One idea gaining support is for FDA to establish permanent overseas inspection offices in major drug-exporting countries such as India and China. In December 2007, FDA signed a memorandum of agreement with China that encourages the safety certification of exported drugs. The memo also calls for regulators to share information related to inspections and the quality of drugs, excipients, and medical devices. The agreement initially will require manufacturers to register and certify only certain designated drugs that have raised specific concerns about safety or counterfeiting. These drugs include human insulin, paclitaxel, sildenafil, human growth hormone, atorvastatin, oseltamivir, and blood-screening diagnostics. Chinese and US regulators will work to establish a system for cooperative plant inspections and an export-product tracking system, according to FDA Deputy Commissioner Murray Lumpkin.

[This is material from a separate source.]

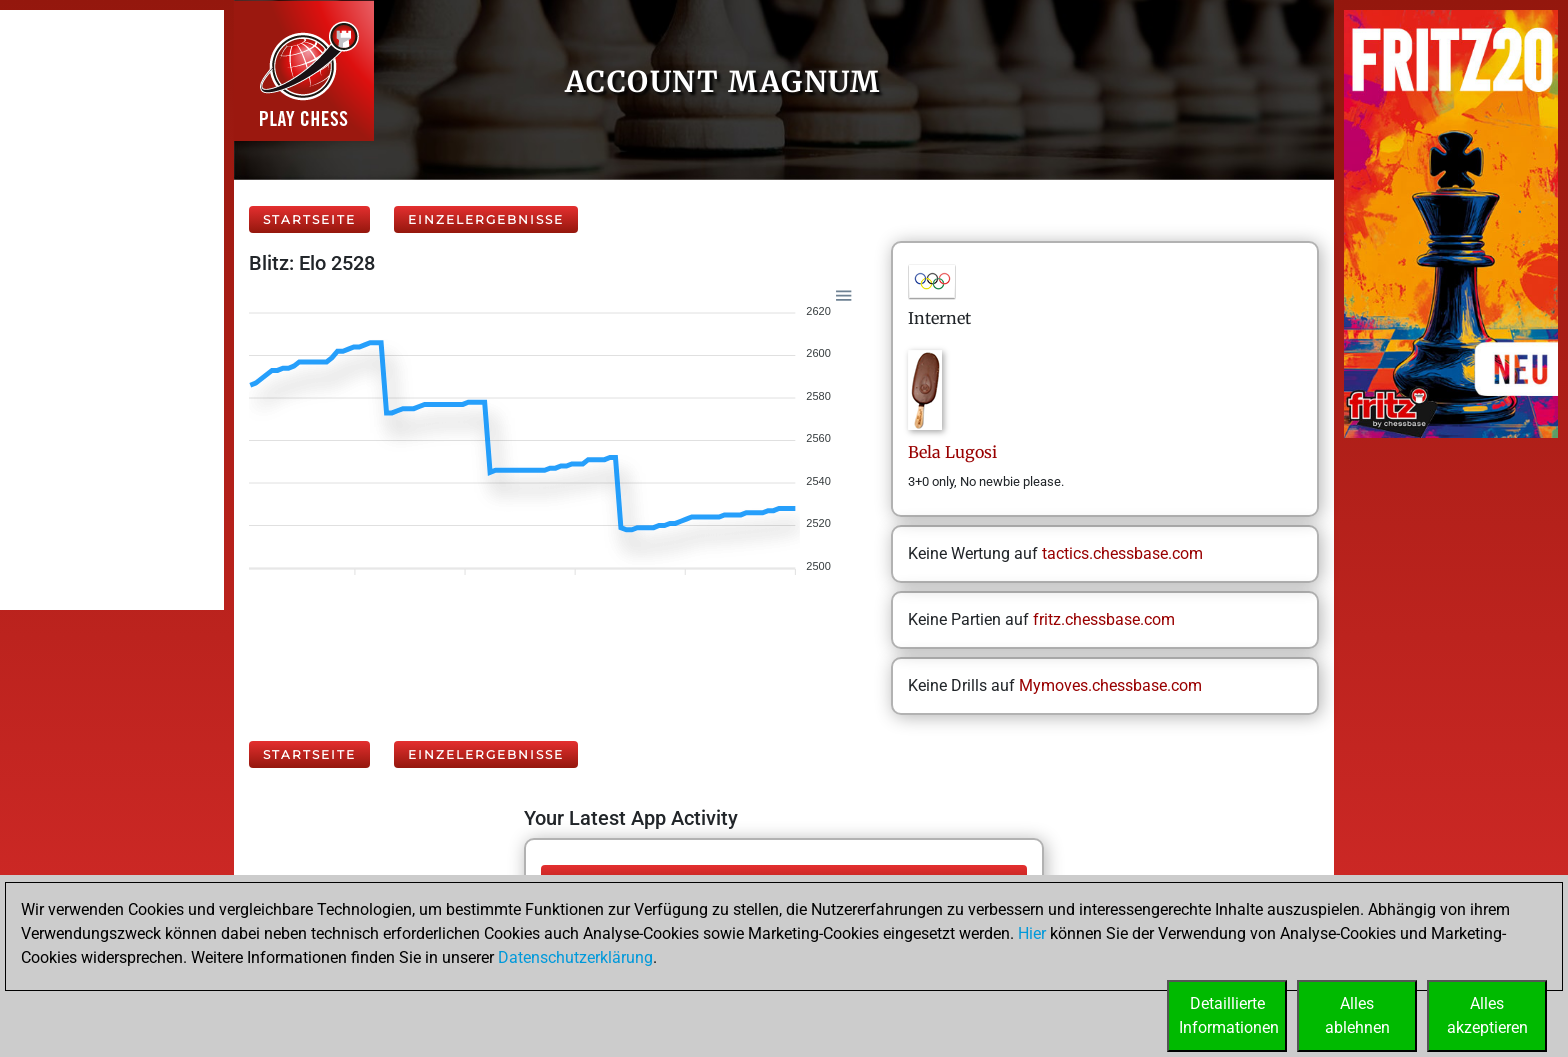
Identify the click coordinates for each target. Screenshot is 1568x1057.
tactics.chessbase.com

It remains to be seen whether FDA will gain the resources it needs to support more foreign inspections and clamp down on hazardous drug imports. Despite safety concerns, some policymakers still press for more liberal drug reimportation as a way for consumers to access less costly medicines. Brand-name manufacturers are leery that flexible import policies could open US borders to more counterfeit drugs and unregulated products unless the necessary safeguards are put in place. The makers of generic drugs, however, have raised concerns that high import fees could block the importation of high-quality APIs, as well as generic drugs that meet standards. An appropriate regulatory approach may be difficult to establish.